I know I can get around this by creating as many widgets with different variable names, but if anyone has another solution I’m interested.
This is a funny quirk of how the f7 modals work. Even though you build this popover in three different widgets, because you give it the same class in each three, the f7 library overwrites each popover with the next one. This means that really each of your widgets is opening the popover for the third widget because that was the last popover created (which explains why it is only the value in the third widget that is changing no matter which widget opens the popover).
There are two essential solutions to this. One is easy but winds up with multiple (possibly resource intensive) popovers, the other is a little more involved, and utilizes the single popover but makes it dynamic enough to link to the widget that opened it.
First solution: Just give each of your widget popovers a different class. Add a property to your base widget that is a string which allows you to set an extra identifier for your popover (or just use the mode_chauffage property that is already unique to each widget). Then on the popover class itself, the links that open the popover, and the links that close the popover use: detailList + identifier instead of just detailList. For example, if you define a new popoverId property:
Then each time you add the widget to a page and configure the widget make sure to add a unique ID in that property.
Second solution: if you use a variable instead of a property, that variable can be shared between the widgets on a page (and the modal elements they open). So, the button that opens the popover would use the variable action (popoverOpen is an f7 property and is independent of OH so you don’t need to set the button’s action to popover, it can be something else, which is useful here), and set that variable to the value of the item name that widget controls:
The you would change the popover links to use that variable instead of the property. Lastly you would want to add the variable to the page definition as well to make sure that the variables scope is the whole page which means that each widget is sharing the same variable.
I’ve tried to apply your instructions for the 2nd solution and I think I’m making beginner’s mistakes.
I’m not sure about the oh-link modification: (actionItem: =vars.popoverItem)
By doing this, only the last widget added works. If this last widget is manipulated, then the first two widgets “work” but modify only the last widget.

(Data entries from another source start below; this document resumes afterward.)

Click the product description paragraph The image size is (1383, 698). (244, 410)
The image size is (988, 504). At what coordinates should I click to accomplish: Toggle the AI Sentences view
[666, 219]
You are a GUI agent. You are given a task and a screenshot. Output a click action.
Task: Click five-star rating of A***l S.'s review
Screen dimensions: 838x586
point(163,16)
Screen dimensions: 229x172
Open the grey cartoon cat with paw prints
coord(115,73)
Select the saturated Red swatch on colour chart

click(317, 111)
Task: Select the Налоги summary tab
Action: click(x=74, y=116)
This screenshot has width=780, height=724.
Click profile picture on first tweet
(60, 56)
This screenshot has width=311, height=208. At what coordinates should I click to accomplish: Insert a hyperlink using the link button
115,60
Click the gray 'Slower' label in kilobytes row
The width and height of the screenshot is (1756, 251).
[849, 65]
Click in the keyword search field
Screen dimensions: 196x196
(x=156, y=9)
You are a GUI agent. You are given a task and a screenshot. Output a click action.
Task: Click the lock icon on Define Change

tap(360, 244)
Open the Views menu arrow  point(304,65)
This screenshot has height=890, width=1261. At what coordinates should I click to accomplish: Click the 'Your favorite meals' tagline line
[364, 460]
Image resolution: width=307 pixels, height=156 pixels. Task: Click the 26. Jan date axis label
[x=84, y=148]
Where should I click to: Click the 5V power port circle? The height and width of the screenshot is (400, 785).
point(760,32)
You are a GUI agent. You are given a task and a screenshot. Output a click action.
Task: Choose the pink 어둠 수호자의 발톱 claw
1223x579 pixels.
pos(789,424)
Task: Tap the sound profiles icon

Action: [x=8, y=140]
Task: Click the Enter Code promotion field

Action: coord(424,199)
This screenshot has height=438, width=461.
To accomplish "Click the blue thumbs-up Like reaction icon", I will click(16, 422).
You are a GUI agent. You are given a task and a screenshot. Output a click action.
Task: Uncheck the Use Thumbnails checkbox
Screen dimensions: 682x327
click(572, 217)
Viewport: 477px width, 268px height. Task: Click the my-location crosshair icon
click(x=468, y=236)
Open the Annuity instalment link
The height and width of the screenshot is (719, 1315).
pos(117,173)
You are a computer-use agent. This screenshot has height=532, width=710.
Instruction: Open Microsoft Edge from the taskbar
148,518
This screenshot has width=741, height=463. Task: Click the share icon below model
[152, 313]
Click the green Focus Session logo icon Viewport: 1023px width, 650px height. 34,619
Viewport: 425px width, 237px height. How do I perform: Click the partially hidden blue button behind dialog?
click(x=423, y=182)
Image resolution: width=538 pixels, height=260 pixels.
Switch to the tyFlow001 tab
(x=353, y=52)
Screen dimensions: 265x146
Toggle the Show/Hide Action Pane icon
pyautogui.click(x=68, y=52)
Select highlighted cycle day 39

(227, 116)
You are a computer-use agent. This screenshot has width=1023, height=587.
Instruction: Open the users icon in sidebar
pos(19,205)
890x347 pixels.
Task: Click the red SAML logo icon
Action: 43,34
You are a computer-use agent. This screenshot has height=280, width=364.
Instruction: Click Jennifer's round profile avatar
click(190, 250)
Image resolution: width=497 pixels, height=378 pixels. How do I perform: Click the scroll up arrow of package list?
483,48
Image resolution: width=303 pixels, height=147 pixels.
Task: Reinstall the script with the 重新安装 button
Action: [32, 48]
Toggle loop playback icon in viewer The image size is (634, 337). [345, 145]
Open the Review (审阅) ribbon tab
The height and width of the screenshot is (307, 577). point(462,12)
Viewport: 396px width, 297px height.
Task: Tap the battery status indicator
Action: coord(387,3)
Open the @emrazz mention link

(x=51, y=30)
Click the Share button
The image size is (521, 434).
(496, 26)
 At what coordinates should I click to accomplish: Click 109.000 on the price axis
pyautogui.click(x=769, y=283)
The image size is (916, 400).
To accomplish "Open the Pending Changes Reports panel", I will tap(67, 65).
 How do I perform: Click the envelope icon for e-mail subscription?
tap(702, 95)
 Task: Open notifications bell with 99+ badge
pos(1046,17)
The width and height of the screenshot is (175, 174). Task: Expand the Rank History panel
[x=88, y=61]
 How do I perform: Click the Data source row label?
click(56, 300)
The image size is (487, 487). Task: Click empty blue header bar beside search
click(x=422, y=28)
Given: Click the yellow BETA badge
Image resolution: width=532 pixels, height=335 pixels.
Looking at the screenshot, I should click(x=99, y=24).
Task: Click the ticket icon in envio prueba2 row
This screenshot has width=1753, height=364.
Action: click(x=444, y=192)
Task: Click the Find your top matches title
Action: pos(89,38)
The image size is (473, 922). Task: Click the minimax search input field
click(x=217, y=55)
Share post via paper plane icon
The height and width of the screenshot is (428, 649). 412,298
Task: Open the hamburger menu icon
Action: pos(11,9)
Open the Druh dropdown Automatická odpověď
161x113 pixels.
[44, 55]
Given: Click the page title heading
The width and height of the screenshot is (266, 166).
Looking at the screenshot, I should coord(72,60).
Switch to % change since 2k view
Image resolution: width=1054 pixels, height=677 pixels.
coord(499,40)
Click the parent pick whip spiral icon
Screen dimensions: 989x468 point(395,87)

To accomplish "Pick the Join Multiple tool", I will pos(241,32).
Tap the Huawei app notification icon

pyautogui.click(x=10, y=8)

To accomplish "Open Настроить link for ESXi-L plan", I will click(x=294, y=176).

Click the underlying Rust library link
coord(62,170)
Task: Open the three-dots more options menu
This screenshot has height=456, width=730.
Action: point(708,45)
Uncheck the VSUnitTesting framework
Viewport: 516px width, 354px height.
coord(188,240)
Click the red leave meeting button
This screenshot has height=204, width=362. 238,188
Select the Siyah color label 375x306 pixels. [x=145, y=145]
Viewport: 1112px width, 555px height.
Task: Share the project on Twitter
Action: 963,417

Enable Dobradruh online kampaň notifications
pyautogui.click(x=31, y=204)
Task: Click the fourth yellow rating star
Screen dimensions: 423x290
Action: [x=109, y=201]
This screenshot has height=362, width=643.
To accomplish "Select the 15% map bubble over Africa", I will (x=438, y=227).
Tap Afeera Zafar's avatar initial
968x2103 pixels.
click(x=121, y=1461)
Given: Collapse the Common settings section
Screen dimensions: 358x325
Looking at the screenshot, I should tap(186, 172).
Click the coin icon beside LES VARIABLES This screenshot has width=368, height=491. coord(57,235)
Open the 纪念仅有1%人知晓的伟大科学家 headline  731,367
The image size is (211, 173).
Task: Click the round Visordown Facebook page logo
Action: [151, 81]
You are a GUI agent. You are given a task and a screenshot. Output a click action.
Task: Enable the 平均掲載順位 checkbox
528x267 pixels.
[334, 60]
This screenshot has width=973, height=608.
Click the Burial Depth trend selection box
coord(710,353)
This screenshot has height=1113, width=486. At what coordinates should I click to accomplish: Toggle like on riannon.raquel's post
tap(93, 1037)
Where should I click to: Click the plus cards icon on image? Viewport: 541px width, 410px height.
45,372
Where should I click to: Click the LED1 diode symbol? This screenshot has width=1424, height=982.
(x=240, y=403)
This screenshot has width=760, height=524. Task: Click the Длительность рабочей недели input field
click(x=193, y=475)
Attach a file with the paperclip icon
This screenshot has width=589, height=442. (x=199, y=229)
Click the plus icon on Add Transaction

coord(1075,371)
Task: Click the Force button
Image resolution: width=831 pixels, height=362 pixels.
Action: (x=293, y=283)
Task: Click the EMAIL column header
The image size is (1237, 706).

also, I haven’t yet declared the variable in the page containing the 3 widgets, would this do?
What you’ve posted should work depending on the value of vars.popoverItem. Without seeing the whole code as it stands at the moment I can’t say exactly what’s wrong, but it sounds like popoverItem is not being properly set in the other widgets.
No, to define variables for a page, you have to add the defineVars parameter to the config of the page itself.
I stand corrected. You properly modified your configuration, but the popovers are not updating the way they should in response to variable changes. Even attempting to force an update doesn’t seem to be working. I wonder if this is another side-effect of the new caching that hasn’t been reported yet?
I’m going to have to dig into this a little more deeply to see where the error is.
In the meantime, I am 100% confident that the first method I mentioned (unique IDs for the popover classes) will work.